Cooking for blokes.

Every now and then, if it is raining so we cannot get out in the garden and Long Suffering Wife has exhausted her list of things that need doing round the house, I get the urge to be creative and cook something. More specifically, I feel the need to make a batch of soup, an endeavour tolerated by L.S.W. with various caveats - that I must not use the wotzit pan, use too much butter or put in too much salt, among others.

This recipe obviously came out of a book or magazine at some point but I have forgotten the source and indeed all the quantities and probably some of the ingredients, but this works. And it is delicious.

All you need is a very large, sharp knife, a chopping board, a pan and the ingredients. Making this soup allows endless scope for chopping stuff up into small pieces with a swift machine gun like rat-tat tat of the knife like all the more macho TV chefs do. Preparing all the vegetables is immensely satisfying and can be quite cathartic.

A word about quantities: aim to fill the pan about three quarters of the way to the top and use roughly equal amounts of everything apart from the tomatoes. Every time I make this soup it is different as the quantities vary, but it always tastes good.

Start by melting some butter on a very low heat while you chop up some onions. Sauté these until they are soft while you chop up some celery. Stir in the chopped celery so it is coated in the butter and do the same for a chopped cooking apple and lots and lots of tomatoes. Nothing needs to be peeled.

Now add a glass of good dry sherry, a pinch of ginger and a grating of nutmeg and black pepper. Give it a good stir and leave it to cook very slowly in the juices that will come out of the tomato. I like to cover the top of the vegetables with greaseproof paper before putting the lid on the pan.

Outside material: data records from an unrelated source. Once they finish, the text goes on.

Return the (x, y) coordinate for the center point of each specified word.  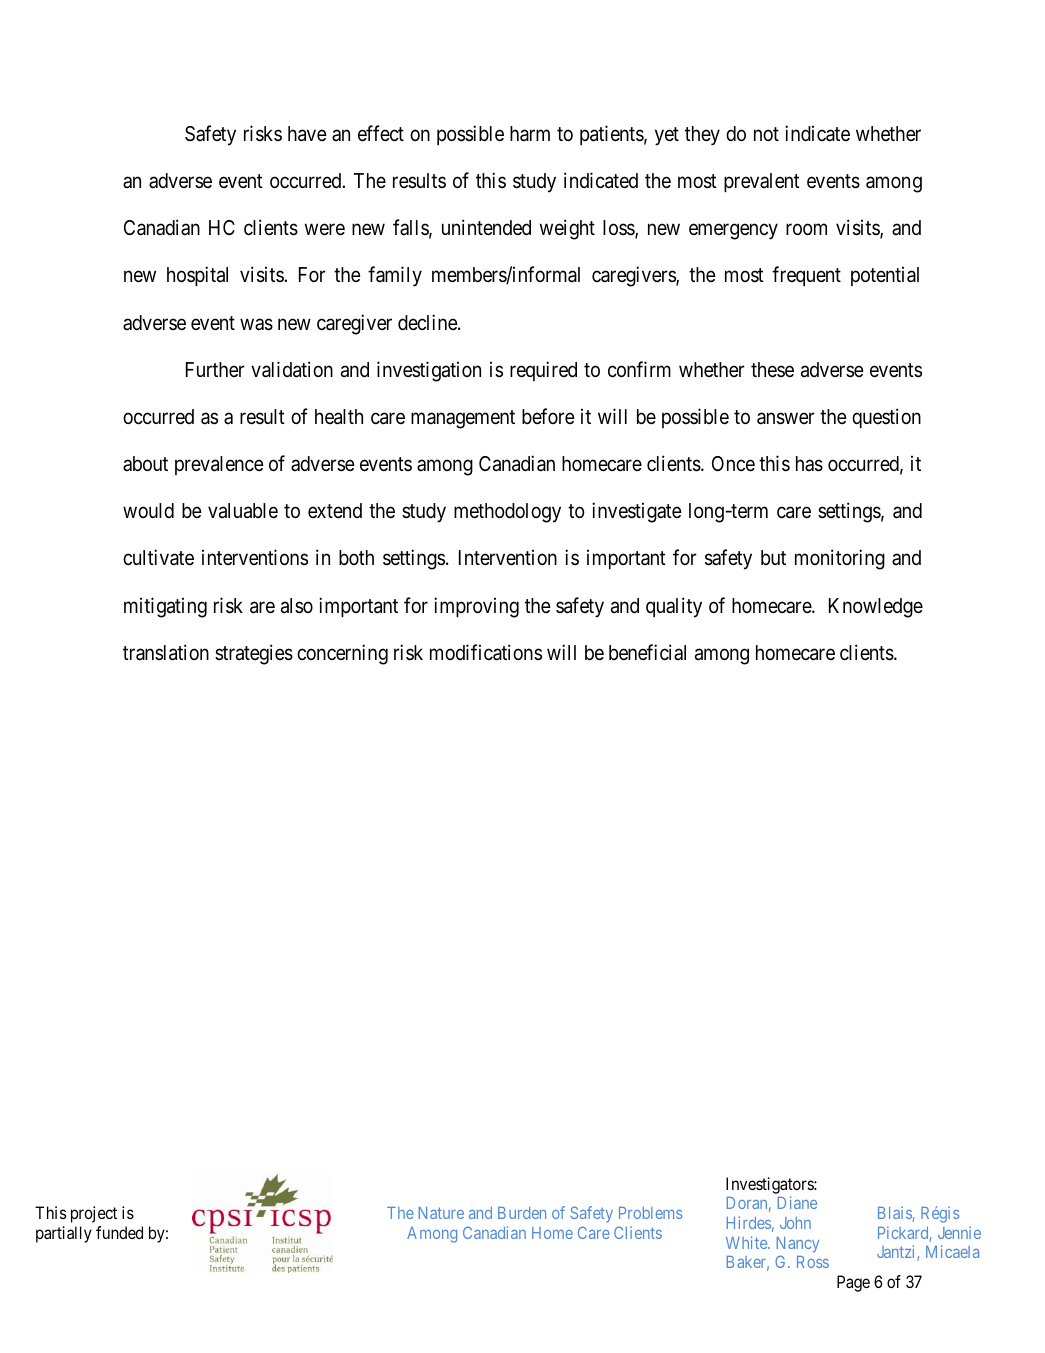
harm (530, 134)
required (543, 371)
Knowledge (876, 608)
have (307, 134)
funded (119, 1232)
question (886, 418)
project (94, 1214)
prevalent (762, 182)
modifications (486, 652)
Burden (522, 1213)
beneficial (647, 652)
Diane (797, 1202)
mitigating (165, 607)
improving (476, 607)
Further (215, 369)
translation (166, 652)
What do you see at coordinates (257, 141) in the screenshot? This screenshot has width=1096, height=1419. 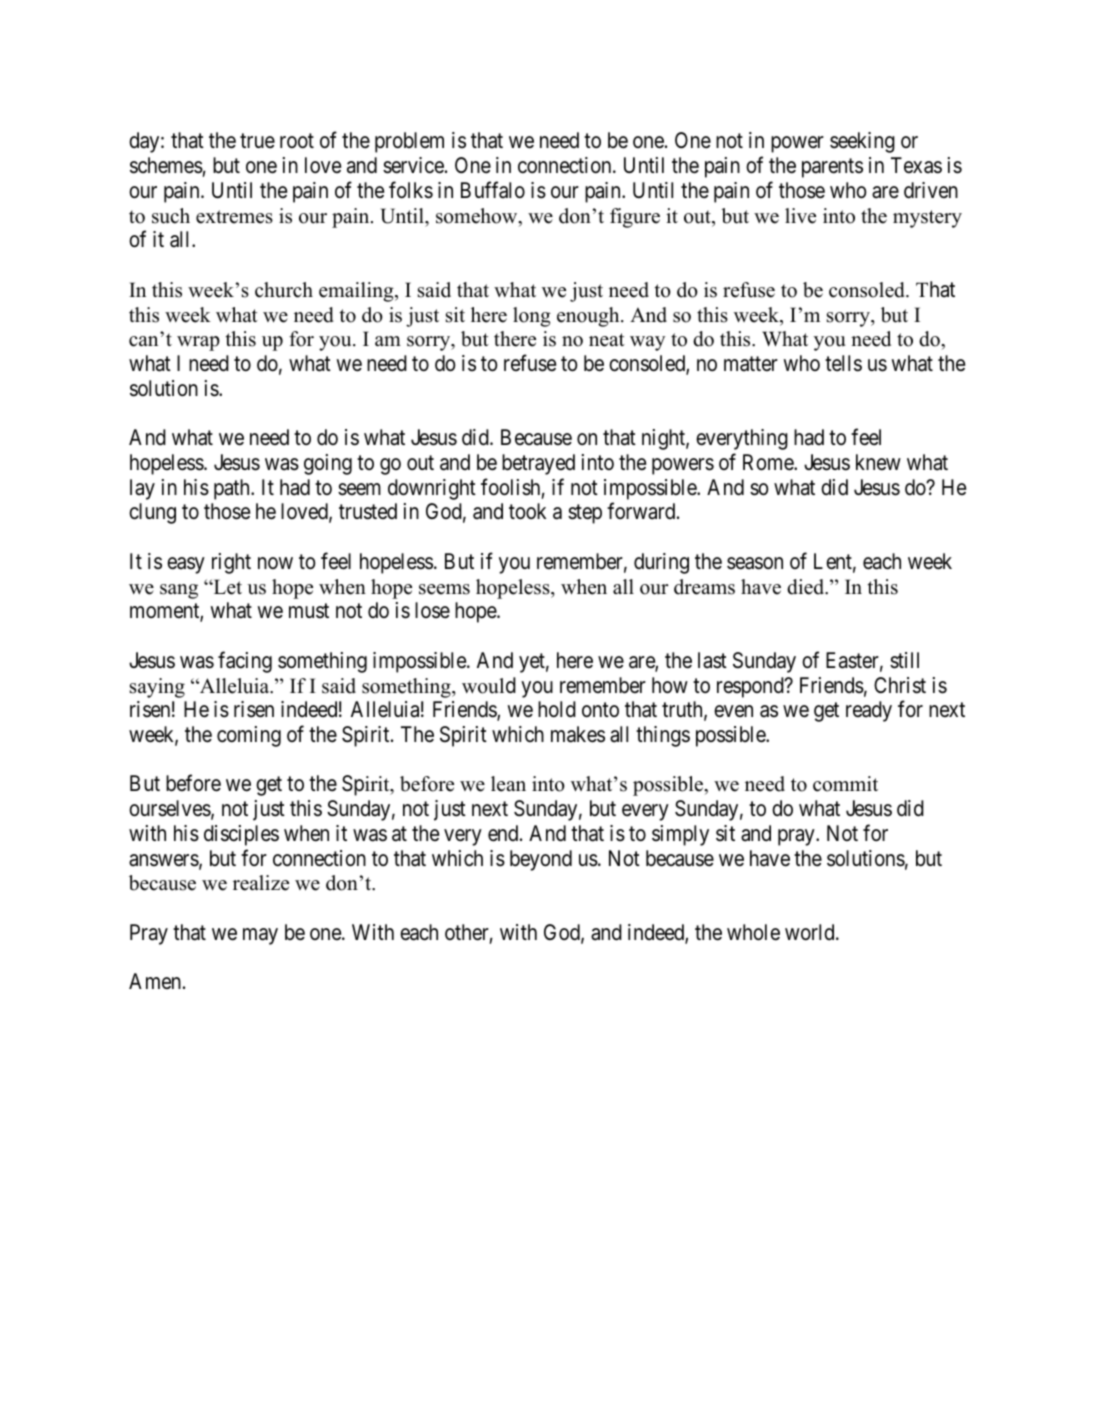 I see `true` at bounding box center [257, 141].
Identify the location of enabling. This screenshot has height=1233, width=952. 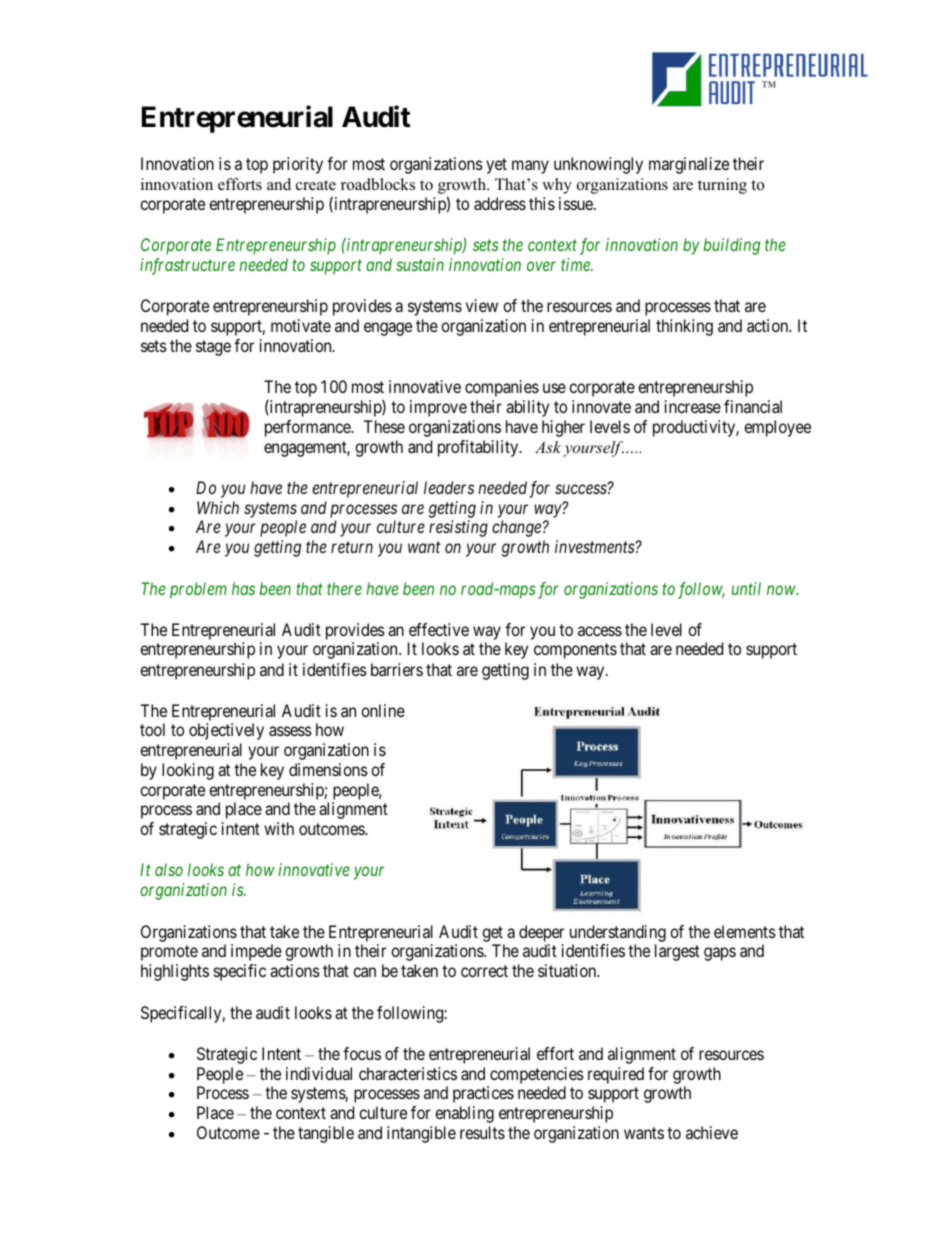
(464, 1114).
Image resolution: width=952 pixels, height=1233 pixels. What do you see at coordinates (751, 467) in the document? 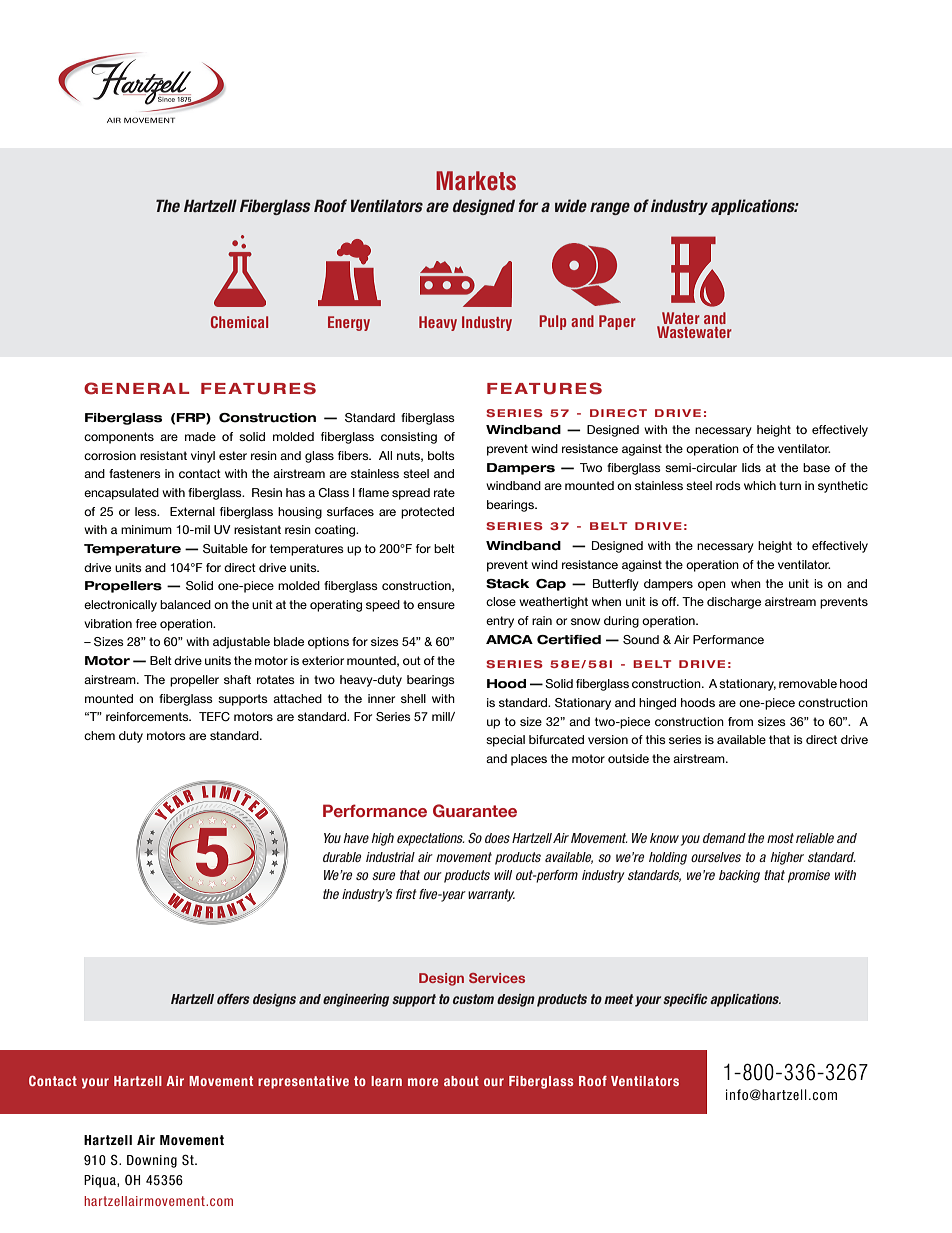
I see `lids` at bounding box center [751, 467].
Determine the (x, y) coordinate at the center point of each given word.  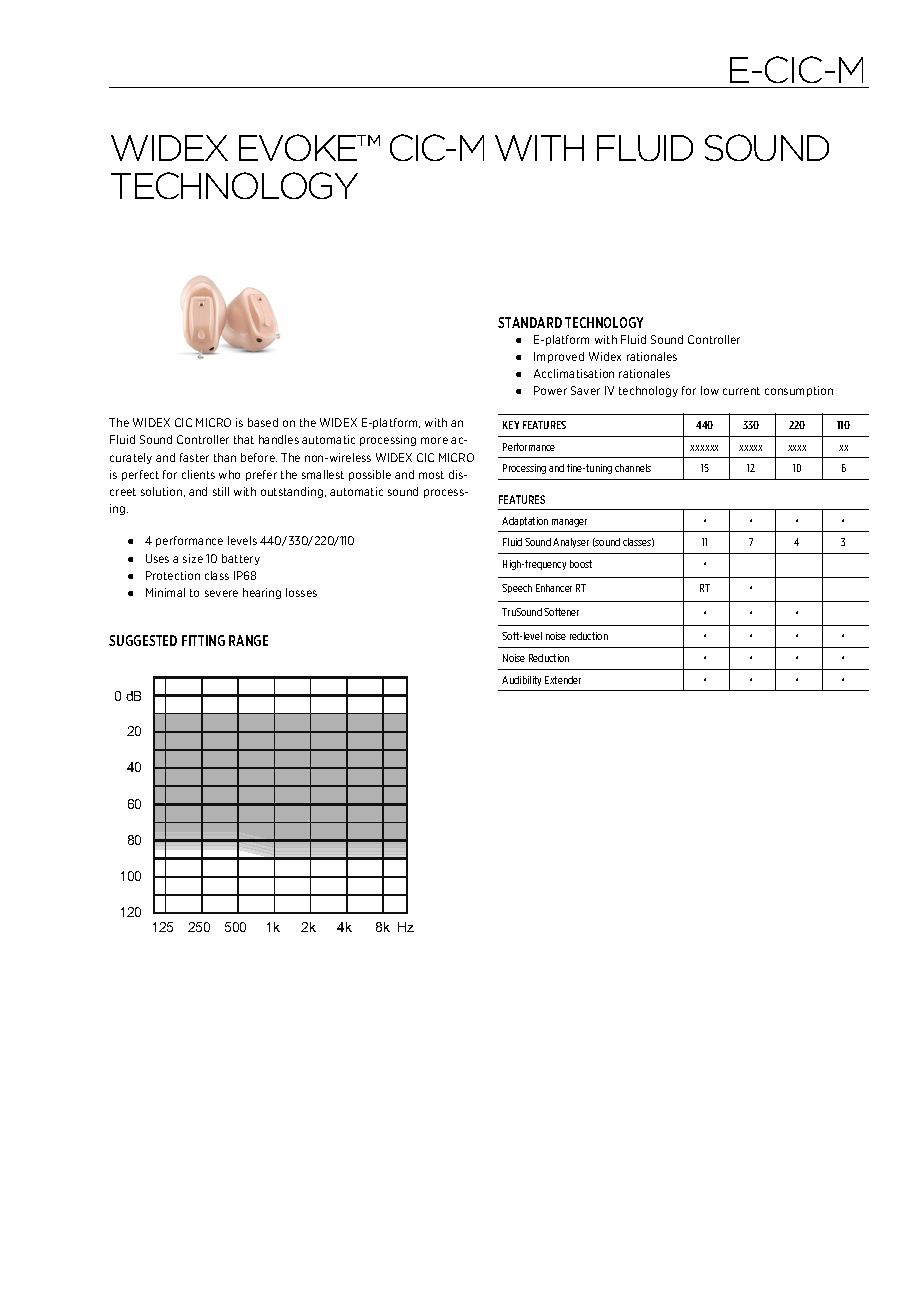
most (431, 475)
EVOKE (299, 147)
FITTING (203, 640)
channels (633, 468)
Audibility (521, 681)
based (263, 422)
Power (550, 390)
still (221, 491)
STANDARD (530, 322)
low (710, 390)
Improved (559, 357)
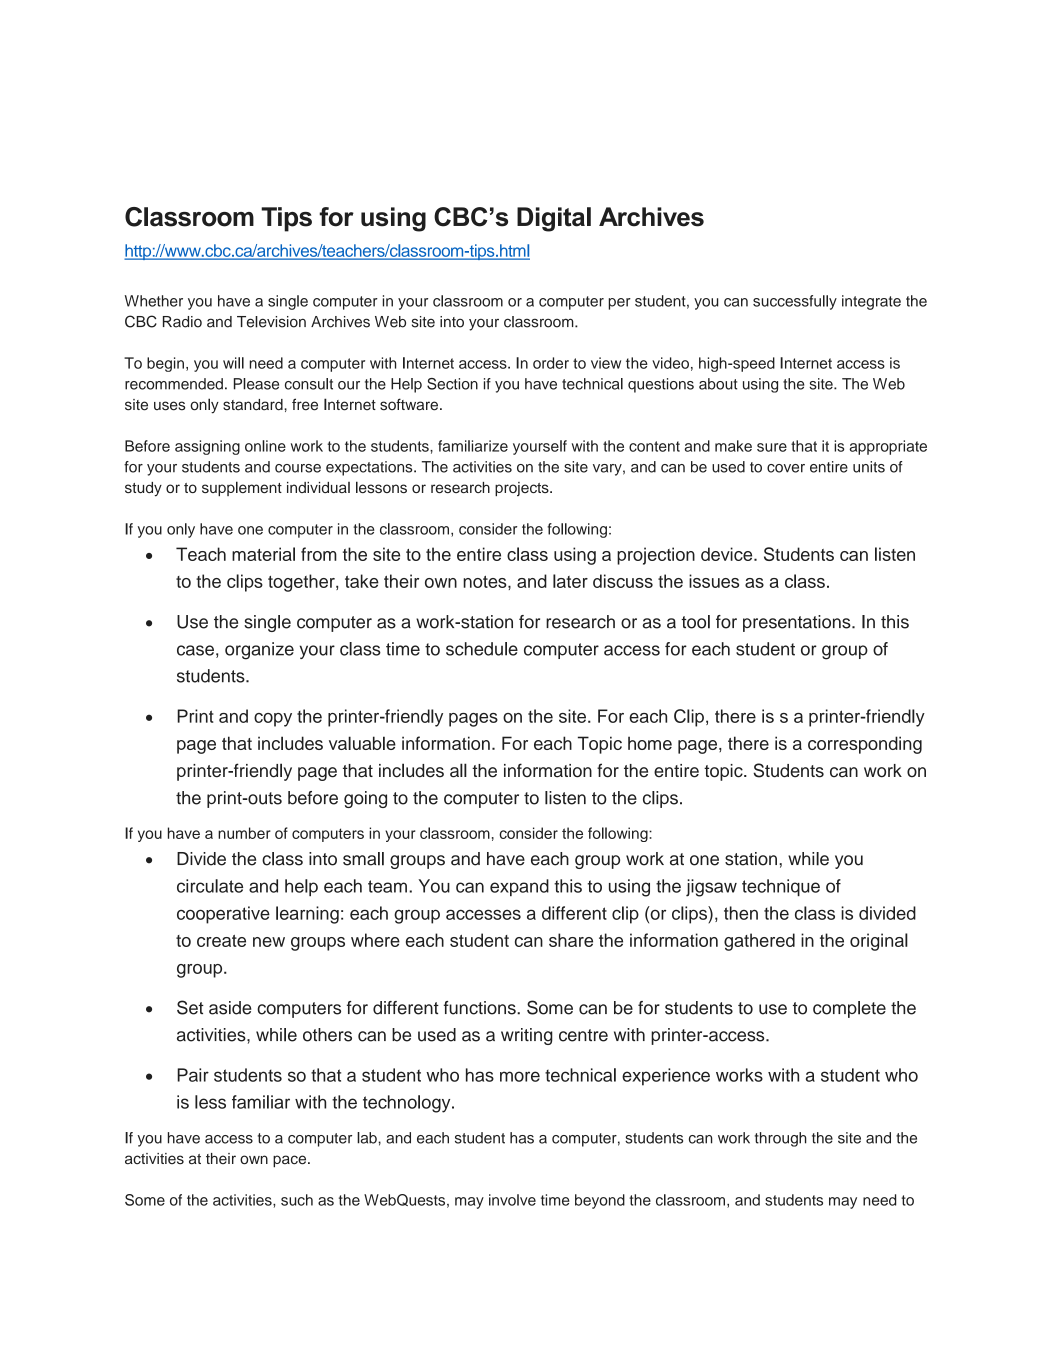 Image resolution: width=1057 pixels, height=1368 pixels. I want to click on device, so click(728, 554).
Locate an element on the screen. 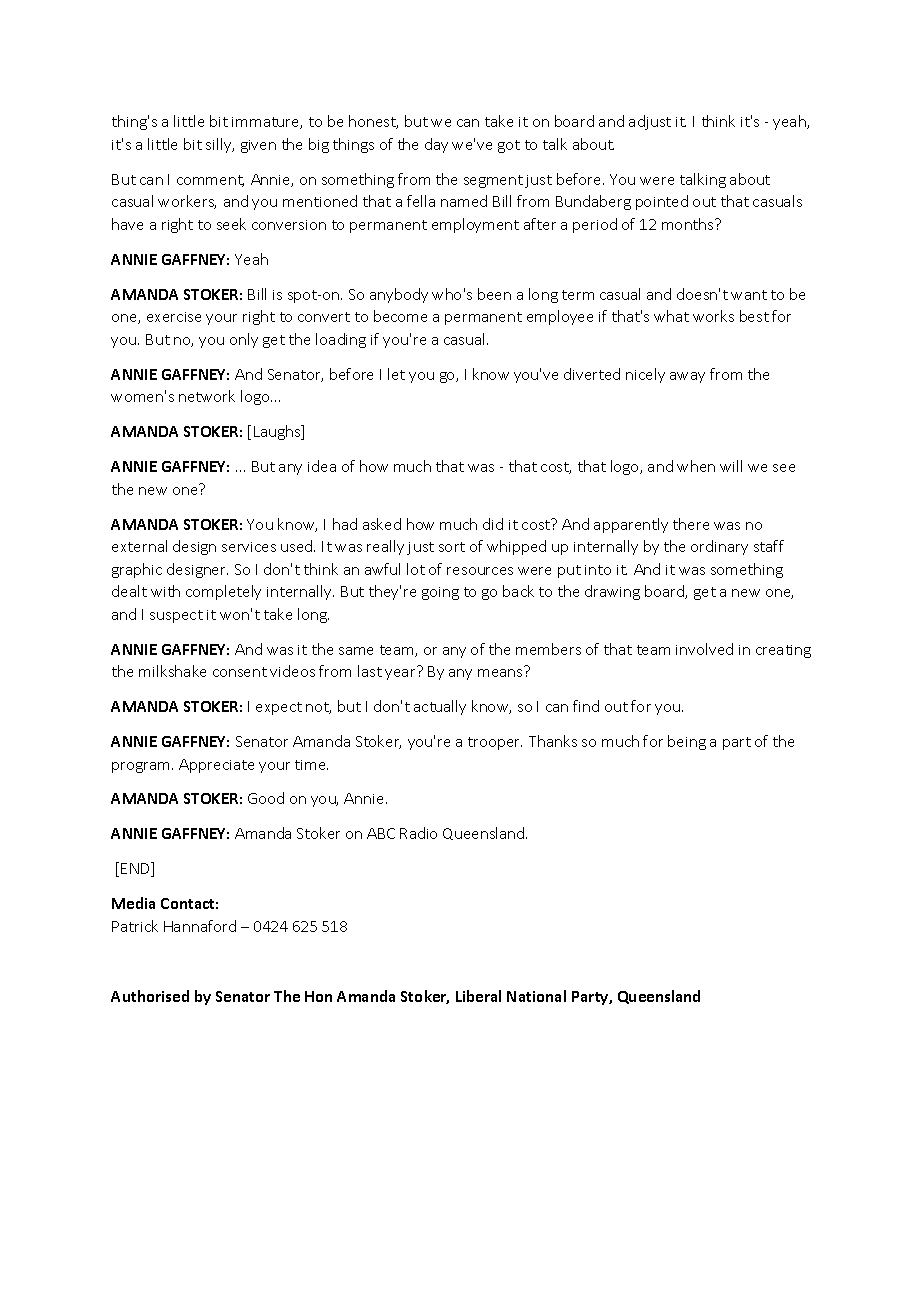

Now go away and do something else for forty minutes, or an hour… it doesn’t come to much harm if it is neglected for a while. Eventually you will need to add some stock, which can be chicken stock or a vegetable stock using a bouillon powder. Next you will need one of those machines that whiz everything together into a thick liquid. Add salt at this point to your taste and out of view of the salt police. Finally the liquid needs to be pushed through a large sieve using the back of a ladle and all the bits of stringy celery, tomato pips and apple stalks discarded, leaving behind a smooth, very distinctive and piquant tomato soup.

“Can I have my kitchen back now?” Long suffering Wife will say, surveying the scene of my labours “I hope you were not going to leave it like this!”